Records supplied>
-- Start --
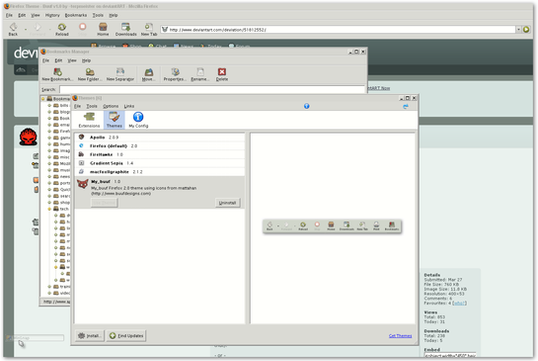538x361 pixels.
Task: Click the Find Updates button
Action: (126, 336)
-- End --
-- Start --
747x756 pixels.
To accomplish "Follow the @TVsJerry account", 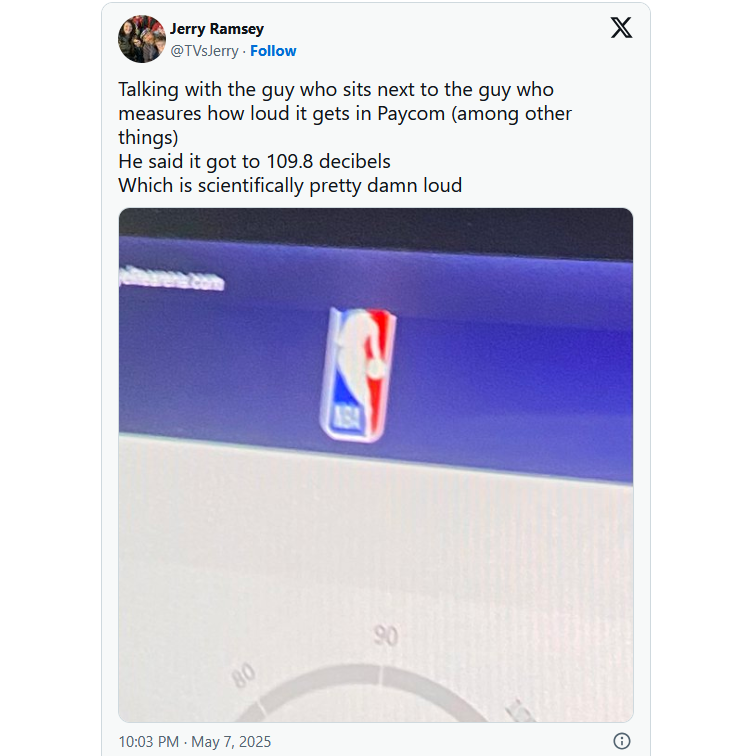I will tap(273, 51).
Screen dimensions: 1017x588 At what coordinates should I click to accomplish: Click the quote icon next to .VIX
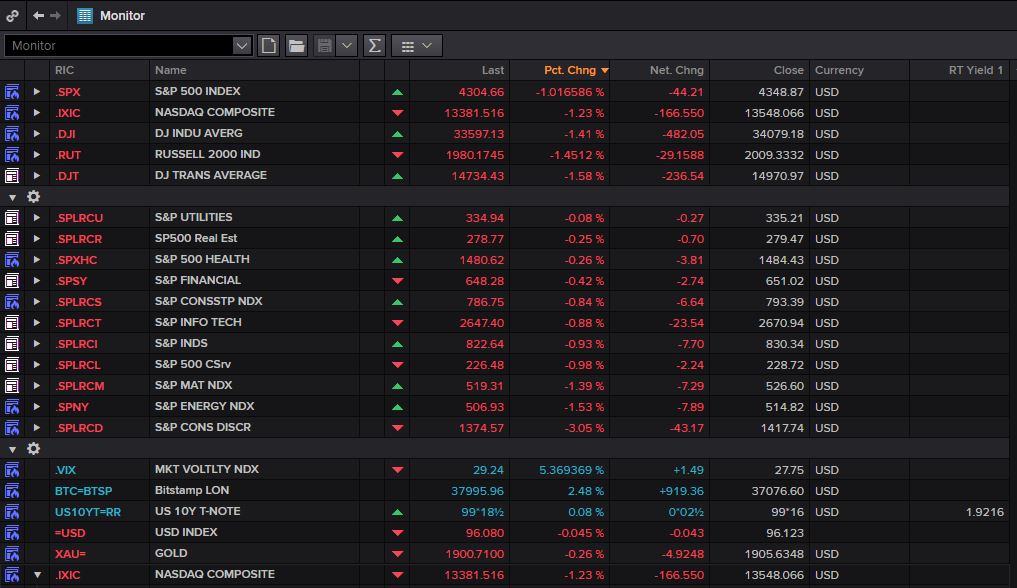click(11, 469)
-- End --
Job> Recast everything from the line containing "538x361 pixels." down to the line containing "Action: (126, 336)" as a Markdown table with the columns No. and Line, leaving out blank lines and any pictures.

Correct result>
| No. | Line |
|---|---|
| 1 | 538x361 pixels. |
| 2 | Task: Click the Find Updates button |
| 3 | Action: (126, 336) |